Ich empfinde es eigentlich als schlimm, wenn ein junger Mensch wie ich von “Früher” erzählt. Aber meine Kindheitstage sind nun doch schon ein paar Jahre her und daher muss ich jetzt eben von Früher sprechen, wenn ich die Geschichte des liebsten Krampus überhaupt erzähle.
Ja damals war es Brauch, dass wir uns am Nikolotag bei den Stiefeltern meines Freundes trafen. Diese leben noch heute in einem Schloss und dahin kam früher immer der Nikolaus mit seinem dunklen Anhang. Ich könnte nicht behaupten, dass ich mich auf diesen Besuch immer sonderlich gefreut habe. Denn als kleiner Bub war ich eine ziemliche Grätzn und der alte Mann mit seinem Rauschebart hatte meine Schandtat scheinbar minutiös in seinem dicken Buch stehen. Glücklicherweise waren meine Freunde nicht sonderlich braver, weswegen wir uns das Gefühl einer randvollen Hose teilten. Also Augen zu und durch. Der Nikolaus liest, die Krampusgang knurrt und scheppert mit den Glocken, während wir vor Angst schlottern.
Aber unter den vielen finsteren Recken steht ein Krampus, der so gar nicht böse aussieht. Himmelhoch, nur weißes Fell mit kleinen schwarzen Guggerlaugen und einer kurzen roten Zunge. Wie ein liebes großes Hunderl. Ich weiß ganz genau, dass er zur Stelle sein wird, sollte einer seiner dunklen Kumpane deppert werden. Das beruhigt ein wenig.

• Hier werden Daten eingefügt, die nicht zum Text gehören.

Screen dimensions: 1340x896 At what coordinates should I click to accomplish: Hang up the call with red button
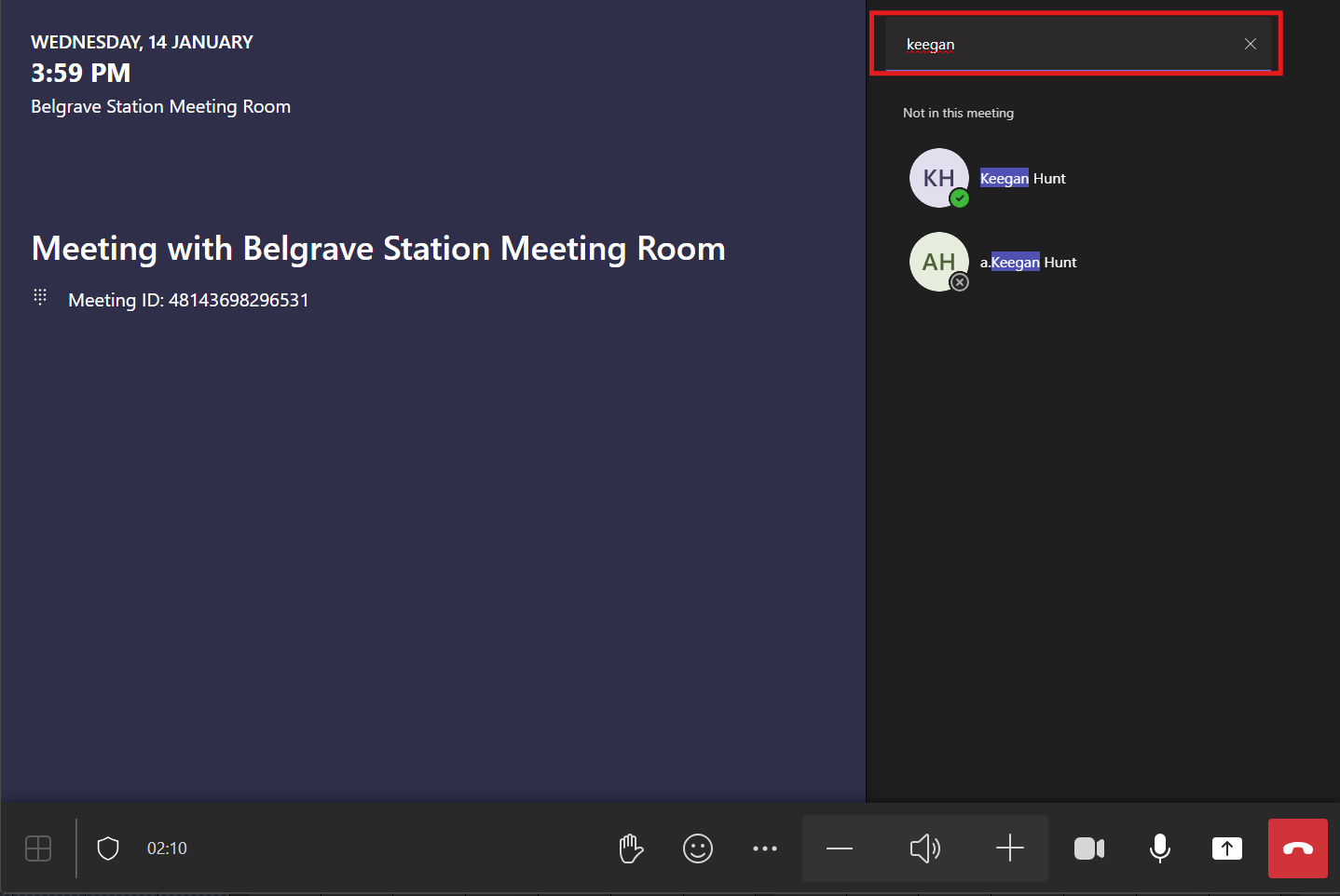(x=1297, y=848)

Und irgendwann ist das Schauspiel auch vorbei und die gerade noch furchterregenden Monster sind plötzlich so gar nicht mehr furchtbar. Maskenlos sitzen sie im großen Saal und man erkennt die bekannten Gesichter der Männer aus dem Dorf. Die Gastgeber kommen mit dem Leergut nicht mehr nach, was die Fellviecher erzeugen, weswegen der Herr des Hauses kurzerhand 2 Kisten Bier in ihre Mitte stellt und sagt: “Da habt’s. Bei eich wirds sowieso ned warm.”

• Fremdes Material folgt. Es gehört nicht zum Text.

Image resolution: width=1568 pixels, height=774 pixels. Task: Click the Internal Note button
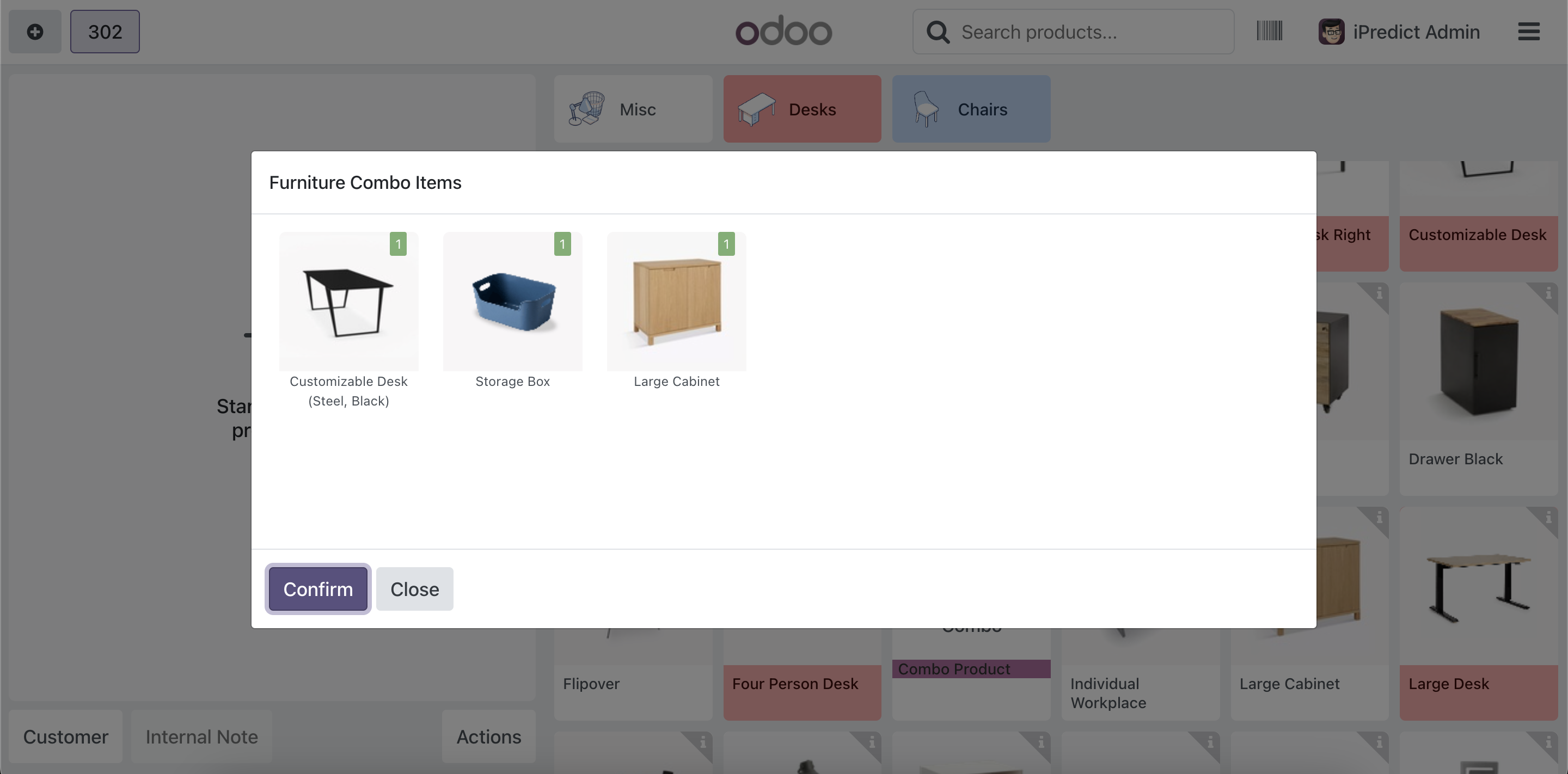[x=201, y=737]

Grölen und Glockenscheppern lassen das alte Gemäuer erzittern. Mit der Zeit kommt ein eigenartiger Rollentausch. Denn plötzlich sind wir Kinder diejenigen, die furchtbar und finster aussehen, mit all der Schokolade im Gesicht. Der Nikolo war trotz unserer Vergehen wieder sehr großzügig mit Naschzeug.
Schön langsam befindet sich jeder einzelne im Rausch. Wir Gschroppn von Zucker, die Erwachsenen vom Bier oder den unzähligen Häferln Tee mit Rum.
Aber irgendwann hat die größte Gaudi ihr Ende. Ein letztes Mal scheppern die Glocken, dieses Mal vom Hin und Her Schwanken der zotteligen Rauschkugeln. Bevor sie endgültig verschwinden, bitten wir unseren lieben Krampus noch einmal seine Maske aufzusetzen. Er tut uns die Freude und seine Kollegen schließen klammheimlich Wetten ab, ob er in die Maske speibt. Die Freude tut er ihnen allerdings nicht.
Dann sind der angeheiterte Nikolo und seine besoffenen Gruselgesellen weg und wir Kinder haben wieder ein Jahr Zeit um viele Dinge zu machen, vor denen uns in einem wieder gehörig der Arsch gehen wird.
Hach ja. Früher war vielleicht nicht alles besser. Aber sicher lustiger.